- **ASSIGNMENT**: Using the records below, filter for lines that contain the string "computer" and copy them out.

- **DATA PROVIDED**:
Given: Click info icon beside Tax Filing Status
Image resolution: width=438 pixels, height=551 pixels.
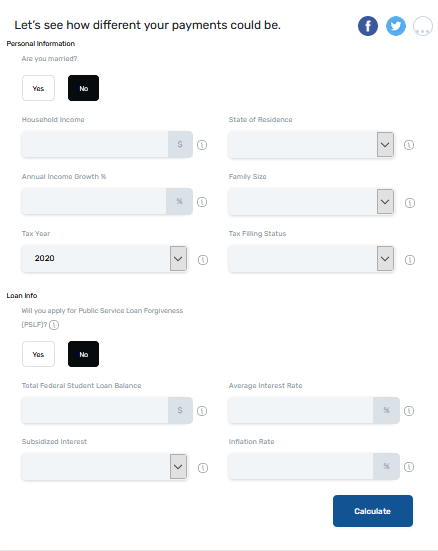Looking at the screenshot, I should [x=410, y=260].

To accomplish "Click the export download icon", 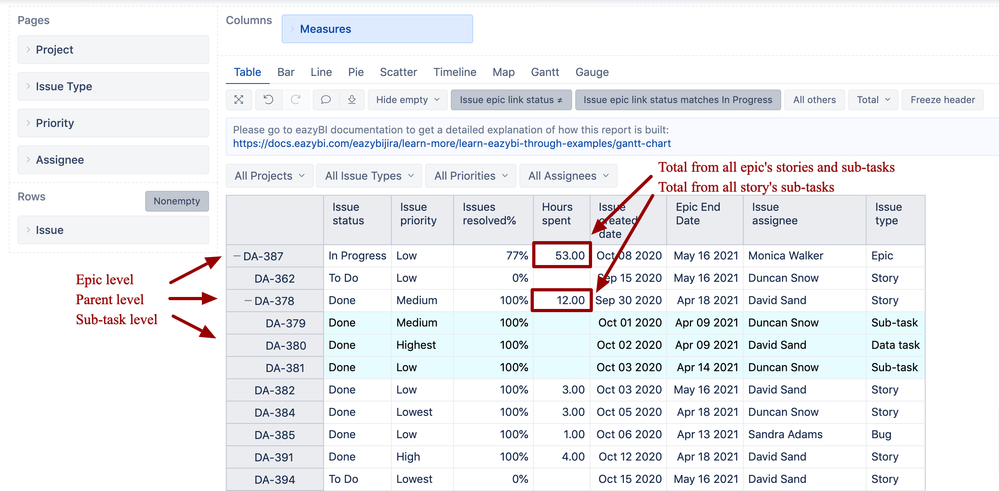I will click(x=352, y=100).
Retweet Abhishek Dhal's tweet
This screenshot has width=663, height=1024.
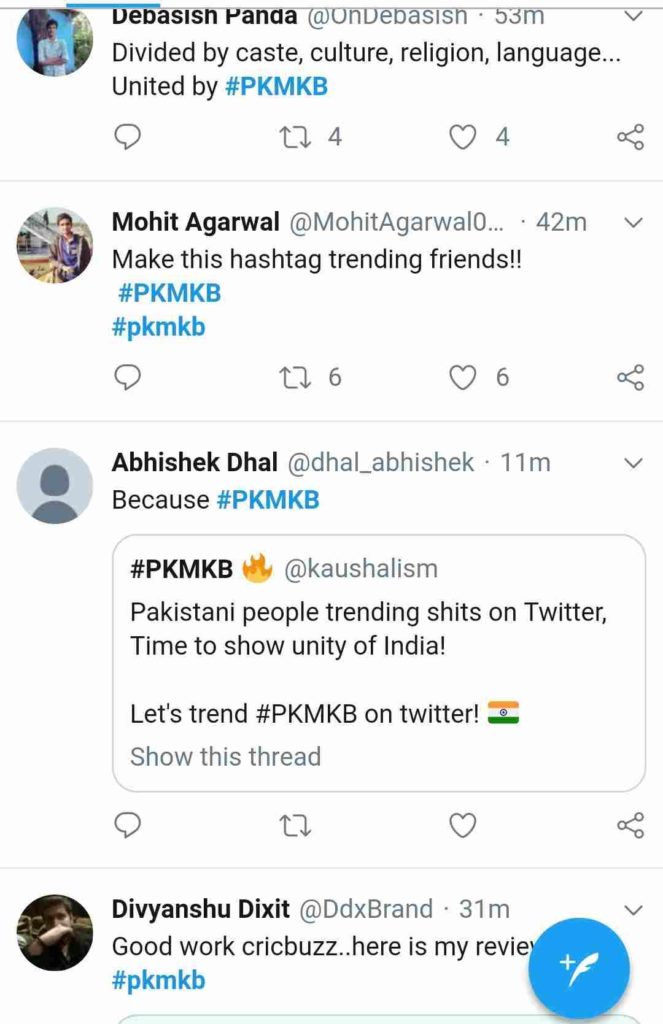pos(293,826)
--
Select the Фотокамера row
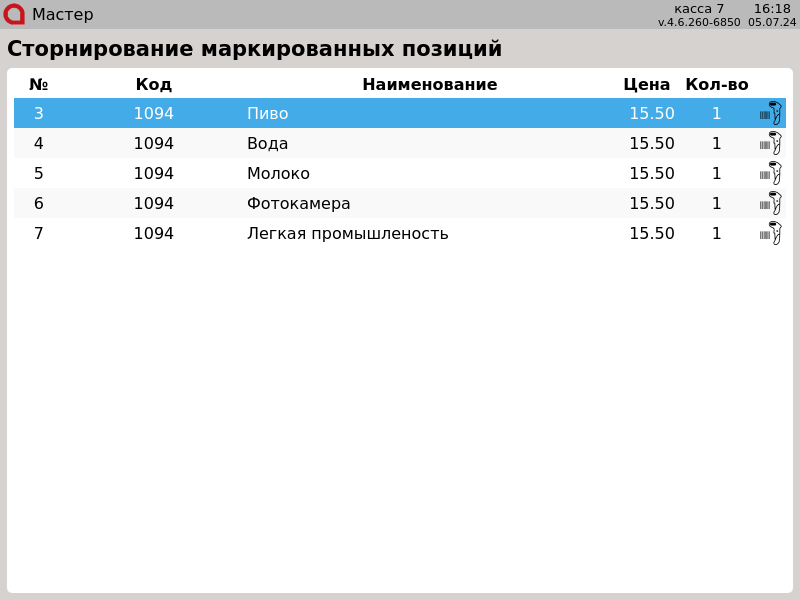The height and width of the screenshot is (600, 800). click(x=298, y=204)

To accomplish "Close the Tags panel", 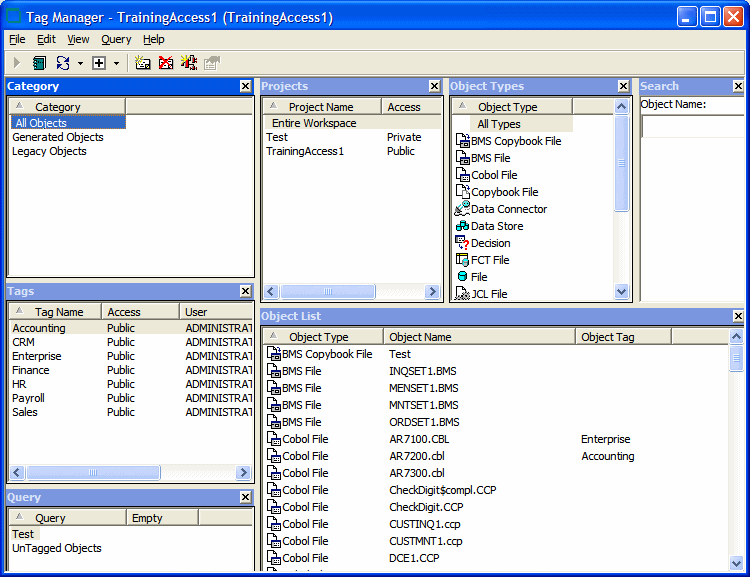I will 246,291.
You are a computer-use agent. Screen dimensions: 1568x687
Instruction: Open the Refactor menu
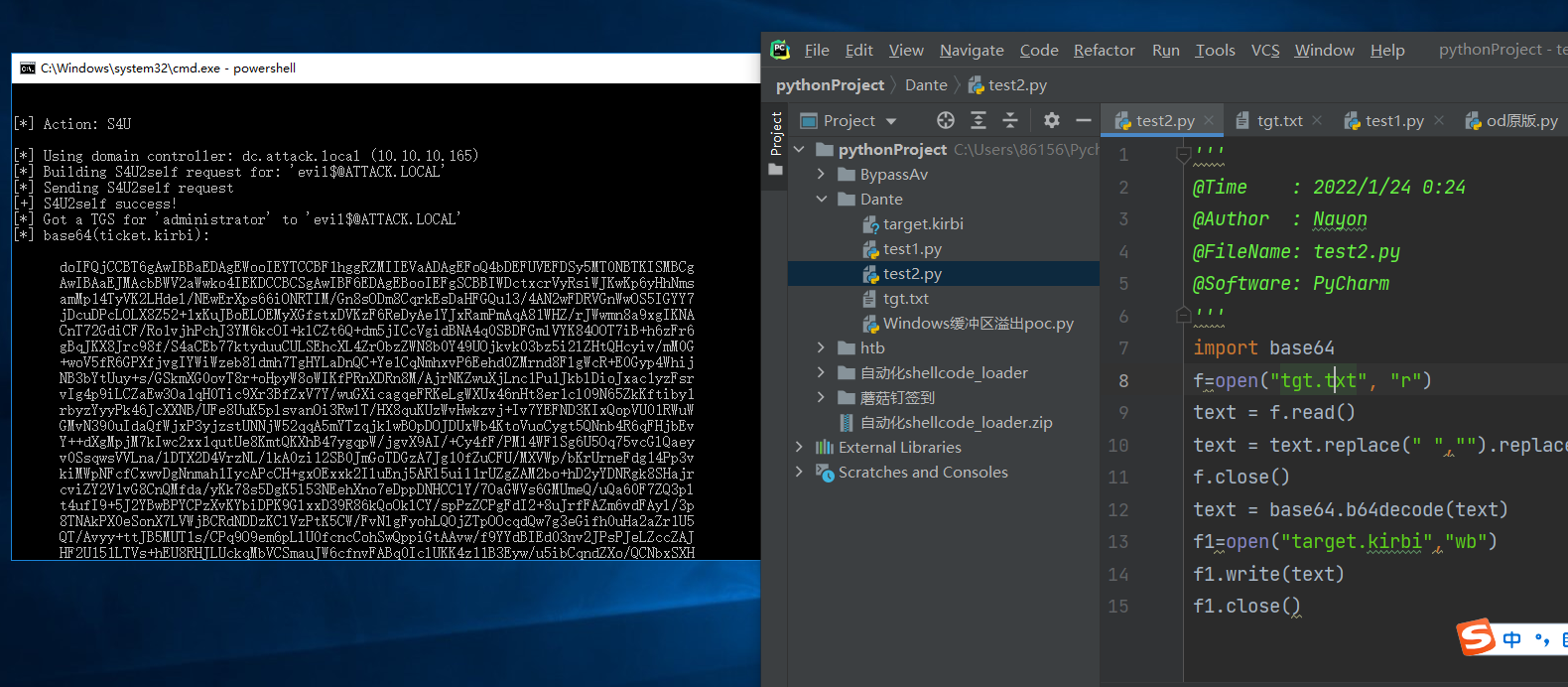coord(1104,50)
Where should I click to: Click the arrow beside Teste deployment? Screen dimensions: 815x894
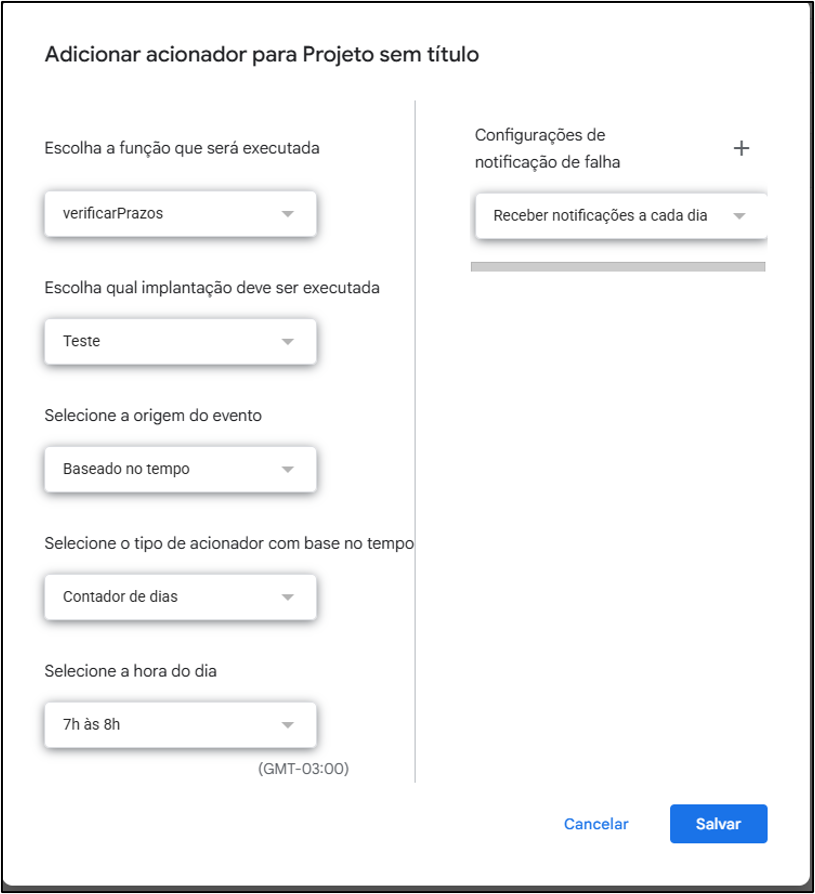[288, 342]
...
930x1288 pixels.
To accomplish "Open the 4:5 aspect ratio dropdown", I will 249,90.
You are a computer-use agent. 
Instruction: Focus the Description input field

- **TASK SOLUTION**:
You are a computer-use agent. Screen dimensions: 1568x687
You are a computer-use agent. 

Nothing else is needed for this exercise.